Low-density lipoprotein cholesterol was calculated using the formula 1 and 2 (Friedewald et al., 1972):
Very low-density lipoprotein (VLDL) = TG/2.21 …....(1)
Low-density lipoprotein = TC - (VLDL + HDL) …..…(2)
Where TG means triglyceride, TC means total cholesterol, HDL means high density lipoprotein
Preliminary phytochemical screening
The preliminary qualitative phytochemical analysis was carried out to identify the secondary metabolites present in T. angustifolia aqueous extract in accordance with the methods described elsewhere (Salazar-Gómez et al., 2018), with some modifications. The tests were based on the visual observation, and visible color change, or precipitate formation was taken into consideration for the presence (+), moderate (++), abundant (+++) or absence (–) of particular active constituents.
Statistical analysis
All data are expressed as mean ± SEM (standard error of the mean). To perform statistical analyses, Sigma-Plot® 11.0 software was used. Statistical analyses were performed with one-way analysis of variance (ANOVA) followed by Student-Newman-Keuls multiple range median test. Significant difference was set at p values less than 0.05.
Acute oral toxicity
Acute toxicity study revealed that the T. angustifolia aqueous extract was safe up to a dose level of 2,000 mg/kg body weight. The mortality and abnormal behavior were not observed in mice during the 14-day acute toxicity test. In addition, no significant pathological changes in the vital organs including color and texture were observed by macroscopic examination.
Effect on diabetic mice model
In alloxan-induced diabetic mice, the blood glucose level showed significant increase compared to the non-diabetes mice (Figure 1). Hypoglycemic effects of the aqueous extract showed to be on dose-independent manner with the mid dose producing a pronounced hypoglycemic effect. The aqueous extract treatment at 100 mg/kg significantly reduced the blood glucose level by 24.3% on day 11 of the experiment reaching the maximum decline on day 15 (-30.4%), whereas hyperglycemia was sustained in the diabetic mice.

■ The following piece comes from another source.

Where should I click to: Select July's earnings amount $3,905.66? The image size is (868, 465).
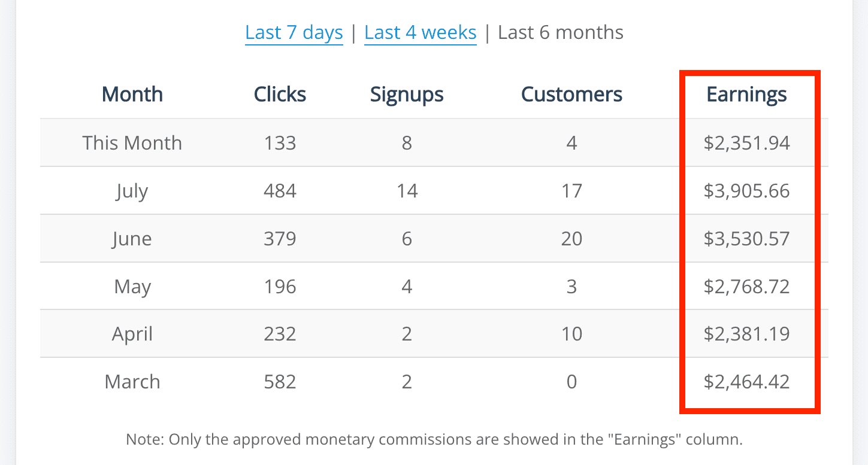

Figure 1: Effect of T. angustifolia aqueous extract administration blood glucose levels (mg/dL) of alloxan-induced diabetic mice (data are mean ± SE; n=7 mice/group). ap<0.05 as compared with the diabetic group. D: Diabetic; TxAE: T. angustifolia aqueous extract
Effect on lipid profile
The plasma levels of LDL were significantly increased in the diabetic mice, contrariwise, the level HDL and triglyceride were significantly diminished in comparison to the control (p<0.05). The 15-day treatment with aqueous extract at dose 200 mg/kg showed a significant decrease in plasma level of LDL and total cholesterol. However, only at dose 50 mg/kg increased in the plasma level of HDL and triglyceride (Table I).
Total cholesterol (mmol/L) | LDL (mmol/L) | HDL (mmol/L) | Triglyceride (mmol/L) | |
---|---|---|---|---|
Control | 3.1 ± 0.2 | 0.9 ± 0.1 | 1.9 ± 0.2 | 1.4 ± 0.1 |
Diabetic | 3.1 ± 0.3 | 1.3 ± 0.1a | 1.1 ± 0.1a | 1.0 ± 0.3a |
Diabetic plus extract (50 mg/kg) | 3.6 ± 0.4 | 1.7 ± 0.2 | 1.7 ± 0.1b | 1.1 ± 0.2b |
Diabetic plus extract (100 mg/kg) | 2.9 ± 0.2 | 1.6 ± 0.2 | 1.2 ± 0.1 | 0.8 ± 0.1 |
Diabetic plus extract (200 mg/kg) | 2.2 ± 0.2b | 1.0 ± 0.1b | 1.1 ± 0.1 | 0.4 ± 0.1 |
Data expressed as a mean ± SEM; n = 7 mice/group; ap<0.05: the significant difference with respect to control group; bp<0.05: the significant difference with respect to diabetic group |
Preliminary phytochemical screening
Results of phytochemical tests of T. angustifolia aqueous extract revealed the presence of alkaloids, cumarins, saponins, flavonoids and reducing sugars (Table II).
Constituents | Test | Result |
---|---|---|
Alkaloids | Dragendorff test | ++ |
Mayer test | - | |
Wagner test | - | |
Sonnenschein test | + | |
Coumarins | Erlich reaction | + |
Tannins | Ferric chloride | - |
Saponins | Frothing | ++ |
Reductor sugar | Fehling | + |
Benedict | + | |
Quinones | Bornträger | - |
Cardiac glycosides | Kedde, Legal´s and Baljet´s reactions | - |
Flavonoids | Shinoda | +++ |
Key: (-) Absence, (+) Poor, (++) Moderate, (+++) Abundant |
The present study demonstrates the potential of T. angustifolia aqueous extract as a hypoglycemic agent in alloxan-induced diabetic animals. As far as we know, this is the first work that analyses T. angustifolia hypoglycemic activity. The hypoglycemic activity of T. angustifolia aqueous extract at 100 mg/kg may be due to the regeneration of β-cells that were partially destroyed by alloxan, like the effect reported for other plants extracts based on polar solvents (Oh, 2015). A higher hypoglycemic effect at doses >100 mg/kg was expected, but when a dose of 200 mg/kg was administrated a lower reduction in blood glucose levels was observed. This dose-independent effect could be linked to the presence of some other constituents in the aqueous extract which at high concentration could be acting as antagonist agents of the hypoglycemic effect as described in other aqueous plants extracts (Rangika et al., 2015). In phytochemical screening of aqueous extract, we observed the moderate presence of saponins and alkaloid. High concentration of these secondary metabolites and their interaction have showed to decrease the bioactive properties of each one (Milugo et al., 2013). The aqueous extract dose of 200 mg/kg, saponins and alkaloid would be administrated in high concentration reducing the hypoglycemic effect observed at lower dose. However, further specific investigations are required to clarify hypoglycemic effects produced by this plant.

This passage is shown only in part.